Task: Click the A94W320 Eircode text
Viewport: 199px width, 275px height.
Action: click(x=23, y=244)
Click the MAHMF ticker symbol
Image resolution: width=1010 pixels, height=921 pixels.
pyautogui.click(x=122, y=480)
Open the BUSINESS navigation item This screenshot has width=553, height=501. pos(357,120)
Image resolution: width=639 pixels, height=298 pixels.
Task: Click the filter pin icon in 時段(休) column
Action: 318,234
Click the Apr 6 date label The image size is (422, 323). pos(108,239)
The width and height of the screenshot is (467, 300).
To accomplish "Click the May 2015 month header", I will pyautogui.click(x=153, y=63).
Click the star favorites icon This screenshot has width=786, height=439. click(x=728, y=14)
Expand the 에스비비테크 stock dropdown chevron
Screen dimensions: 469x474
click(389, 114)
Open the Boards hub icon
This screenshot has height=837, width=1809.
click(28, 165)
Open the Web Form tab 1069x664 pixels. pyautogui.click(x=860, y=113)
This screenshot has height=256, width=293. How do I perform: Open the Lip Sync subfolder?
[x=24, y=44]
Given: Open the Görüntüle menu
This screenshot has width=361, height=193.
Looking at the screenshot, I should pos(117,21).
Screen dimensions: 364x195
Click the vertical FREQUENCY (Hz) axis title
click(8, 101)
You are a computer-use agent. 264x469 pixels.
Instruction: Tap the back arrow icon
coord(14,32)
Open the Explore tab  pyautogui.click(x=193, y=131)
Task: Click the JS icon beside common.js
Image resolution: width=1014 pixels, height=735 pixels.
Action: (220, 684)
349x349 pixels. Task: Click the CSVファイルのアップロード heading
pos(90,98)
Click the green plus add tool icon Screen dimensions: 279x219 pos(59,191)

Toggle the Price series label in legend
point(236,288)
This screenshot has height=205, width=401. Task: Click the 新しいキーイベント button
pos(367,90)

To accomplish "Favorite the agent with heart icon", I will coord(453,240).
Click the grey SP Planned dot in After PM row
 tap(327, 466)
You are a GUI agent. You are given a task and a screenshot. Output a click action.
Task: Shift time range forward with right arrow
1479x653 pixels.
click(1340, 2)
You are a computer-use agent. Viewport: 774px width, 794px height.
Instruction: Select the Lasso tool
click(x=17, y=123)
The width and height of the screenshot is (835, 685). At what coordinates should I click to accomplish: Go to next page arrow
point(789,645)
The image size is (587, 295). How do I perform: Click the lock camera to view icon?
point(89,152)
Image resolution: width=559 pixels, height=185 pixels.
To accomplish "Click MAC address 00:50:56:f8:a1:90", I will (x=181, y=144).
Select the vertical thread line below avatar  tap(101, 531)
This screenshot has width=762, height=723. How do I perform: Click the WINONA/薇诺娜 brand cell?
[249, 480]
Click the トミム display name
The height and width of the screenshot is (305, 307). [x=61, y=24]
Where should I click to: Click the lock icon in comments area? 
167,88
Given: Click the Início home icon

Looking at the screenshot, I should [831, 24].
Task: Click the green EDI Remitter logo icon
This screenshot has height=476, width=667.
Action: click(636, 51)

§ **What you are asked to do**: Only an exact transcription of all the records above counts as an answer.

§ **Completed task**:
Task: Click the A94W320 Eircode text
Viewport: 199px width, 275px height.
Action: click(x=23, y=244)
Click the MAHMF ticker symbol
Image resolution: width=1010 pixels, height=921 pixels.
pyautogui.click(x=122, y=480)
Open the BUSINESS navigation item This screenshot has width=553, height=501. pos(357,120)
Image resolution: width=639 pixels, height=298 pixels.
Task: Click the filter pin icon in 時段(休) column
Action: 318,234
Click the Apr 6 date label The image size is (422, 323). pos(108,239)
The width and height of the screenshot is (467, 300).
To accomplish "Click the May 2015 month header", I will pyautogui.click(x=153, y=63).
Click the star favorites icon This screenshot has width=786, height=439. click(x=728, y=14)
Expand the 에스비비테크 stock dropdown chevron
Screen dimensions: 469x474
click(389, 114)
Open the Boards hub icon
This screenshot has height=837, width=1809.
click(28, 165)
Open the Web Form tab 1069x664 pixels. pyautogui.click(x=860, y=113)
This screenshot has height=256, width=293. How do I perform: Open the Lip Sync subfolder?
[x=24, y=44]
Given: Open the Görüntüle menu
This screenshot has width=361, height=193.
Looking at the screenshot, I should pos(117,21).
Screen dimensions: 364x195
Click the vertical FREQUENCY (Hz) axis title
click(8, 101)
You are a computer-use agent. 264x469 pixels.
Instruction: Tap the back arrow icon
coord(14,32)
Open the Explore tab  pyautogui.click(x=193, y=131)
Task: Click the JS icon beside common.js
Image resolution: width=1014 pixels, height=735 pixels.
Action: (220, 684)
349x349 pixels. Task: Click the CSVファイルのアップロード heading
pos(90,98)
Click the green plus add tool icon Screen dimensions: 279x219 pos(59,191)

Toggle the Price series label in legend
point(236,288)
This screenshot has height=205, width=401. Task: Click the 新しいキーイベント button
pos(367,90)

To accomplish "Favorite the agent with heart icon", I will coord(453,240).
Click the grey SP Planned dot in After PM row
 tap(327, 466)
You are a GUI agent. You are given a task and a screenshot. Output a click action.
Task: Shift time range forward with right arrow
1479x653 pixels.
click(1340, 2)
You are a computer-use agent. Viewport: 774px width, 794px height.
Instruction: Select the Lasso tool
click(x=17, y=123)
The width and height of the screenshot is (835, 685). At what coordinates should I click to accomplish: Go to next page arrow
point(789,645)
The image size is (587, 295). How do I perform: Click the lock camera to view icon?
point(89,152)
Image resolution: width=559 pixels, height=185 pixels.
To accomplish "Click MAC address 00:50:56:f8:a1:90", I will (x=181, y=144).
Select the vertical thread line below avatar  tap(101, 531)
This screenshot has width=762, height=723. How do I perform: Click the WINONA/薇诺娜 brand cell?
[249, 480]
Click the トミム display name
The height and width of the screenshot is (305, 307). [x=61, y=24]
Where should I click to: Click the lock icon in comments area? 
167,88
Given: Click the Início home icon

Looking at the screenshot, I should [831, 24].
Task: Click the green EDI Remitter logo icon
This screenshot has height=476, width=667.
Action: click(636, 51)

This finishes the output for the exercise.